*Document section:*

= Beginning of Section =

The conventional case for multi-party democracy is that it represents people better. Every shade of opinion gets a seat. No vote is wasted. The Germans I live among take this as so obviously good that arguing against it feels like arguing against fresh air.

But the conventional case misses something. A government isn’t just a mirror. It is the engine. And the better it mirrors, the worse it tends to run.

I’m a German living in Germany. Watching American politics from here is like watching someone else’s house catch fire while yours quietly floods. The American house is a mess, but at least someone is moving furniture. In Germany the water keeps rising and the committees keep meeting.

It took me a while to see why. The usual explanation is culture - Americans are decisive, Germans “deliberate”. But culture is downstream of structure, and the structure is doing most of the work.

= End of Section =

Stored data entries
= Beginning of Section =

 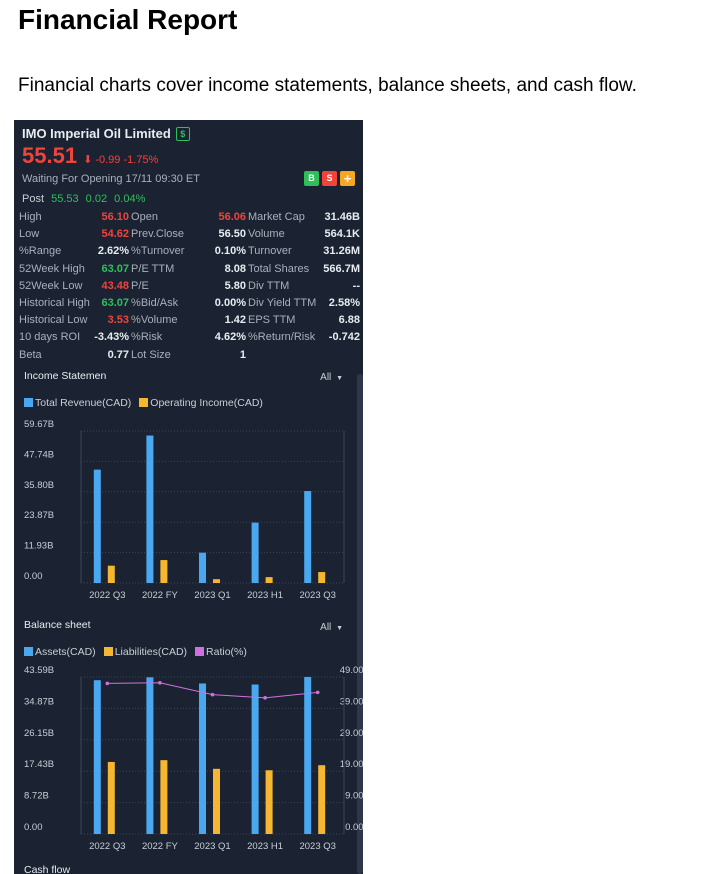 What do you see at coordinates (332, 628) in the screenshot?
I see `balance-filter-dropdown: All ▼` at bounding box center [332, 628].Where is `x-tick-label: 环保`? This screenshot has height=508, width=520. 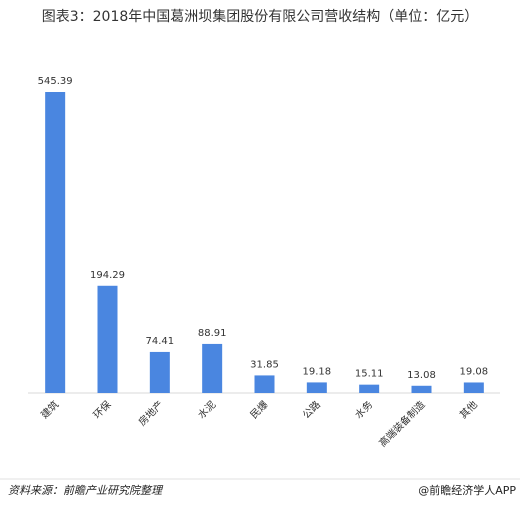 x-tick-label: 环保 is located at coordinates (102, 410).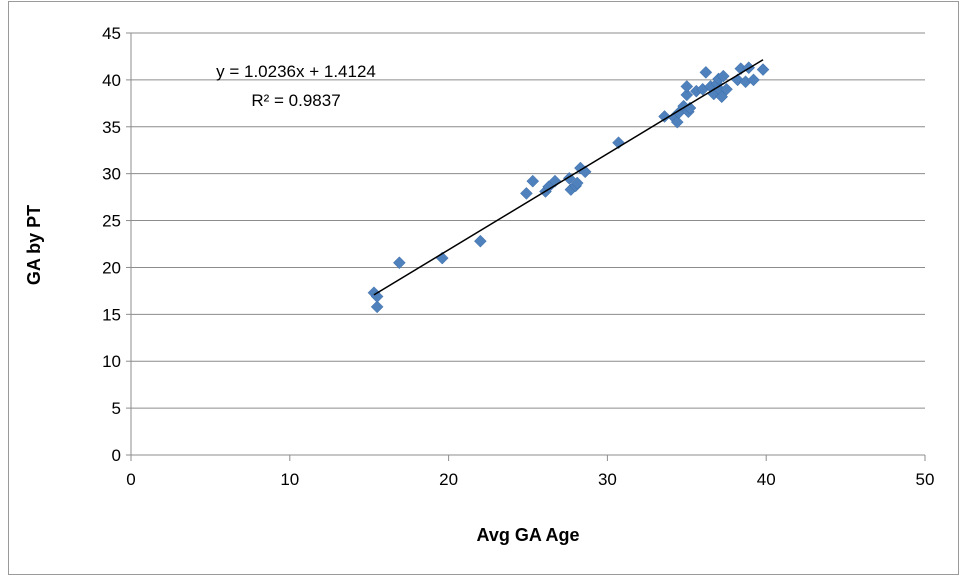  Describe the element at coordinates (766, 480) in the screenshot. I see `x-tick-label: 40` at that location.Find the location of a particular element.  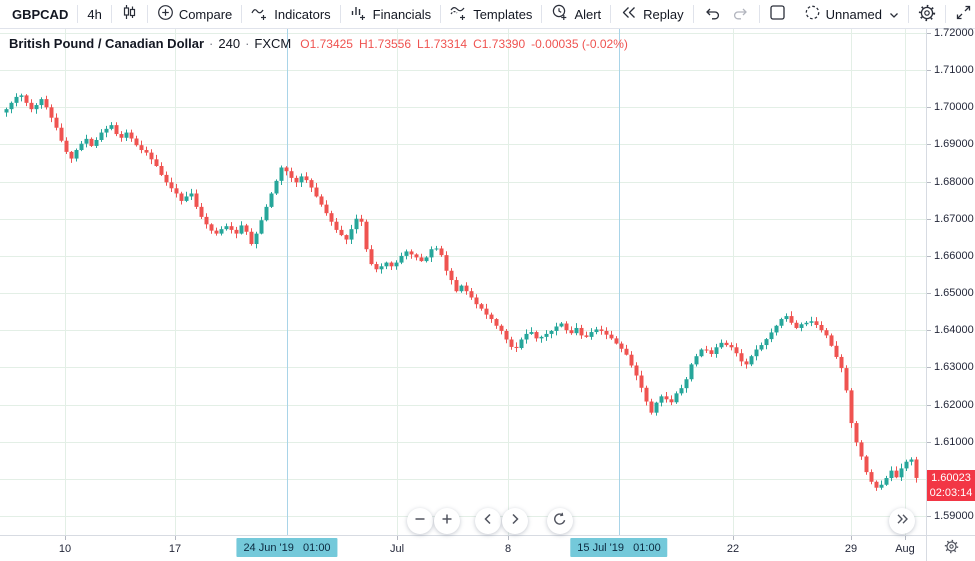

indicators-label: Indicators is located at coordinates (302, 14).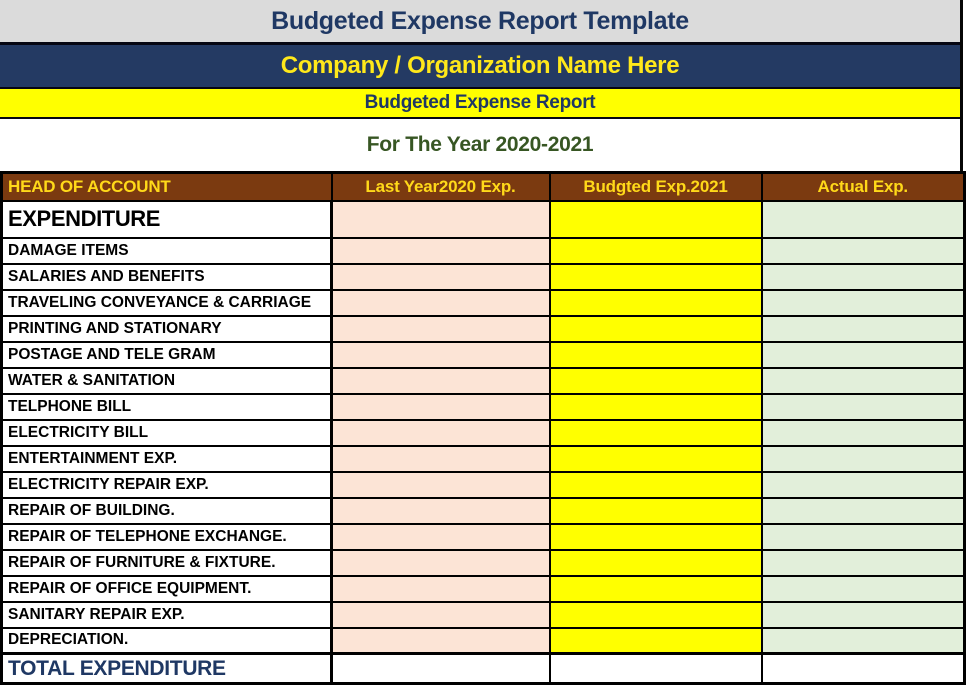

= End of Section =

*Task requirements:*
1. Can you set down the passage of the essay on multi-party democracy from "I’m a German" up to and including "committees keep meeting.", word for word?
2. According to the essay on multi-party democracy, what points make up the conventional case for that system? List every one.
3. Could you extend the essay on multi-party democracy, picking up after its last sentence?

*Your written answers:*
1.
I’m a German living in Germany. Watching American politics from here is like watching someone else’s house catch fire while yours quietly floods. The American house is a mess, but at least someone is moving furniture. In Germany the water keeps rising and the committees keep meeting.

2.
- It represents people better.
- Every shade of opinion gets a seat.
- No vote is wasted.

3.
Consider what happens when you add a party to a coalition. Whatever the new party agrees with the others on, fine. Whatever it doesn’t agree with becomes off-limits. Coalitions can only pass policies that lie in the overlap of what every member can stomach. Add one more member and the overlap can only shrink. It can never grow.

That’s the whole mechanism, really. Everything else is decoration. A three-party coalition is mathematically forced into a kind of policy that nobody actually voted for: the smallest common denominator. The Greens didn’t get elected to build coal plants. The CDU didn’t get elected to expand the welfare state. So they end up doing neither, or both halfway, while pretending it’s the summer of reform.

In a two-party, winner-takes-it-all system this haggling happens before the election, not after. Each party has to assemble its own coalition internally, and by the time the campaign starts, the internal fight is over. The winning side gets to govern with a single, often populist, agenda. You may hate the agenda. But at least the country gets to find out whether it works.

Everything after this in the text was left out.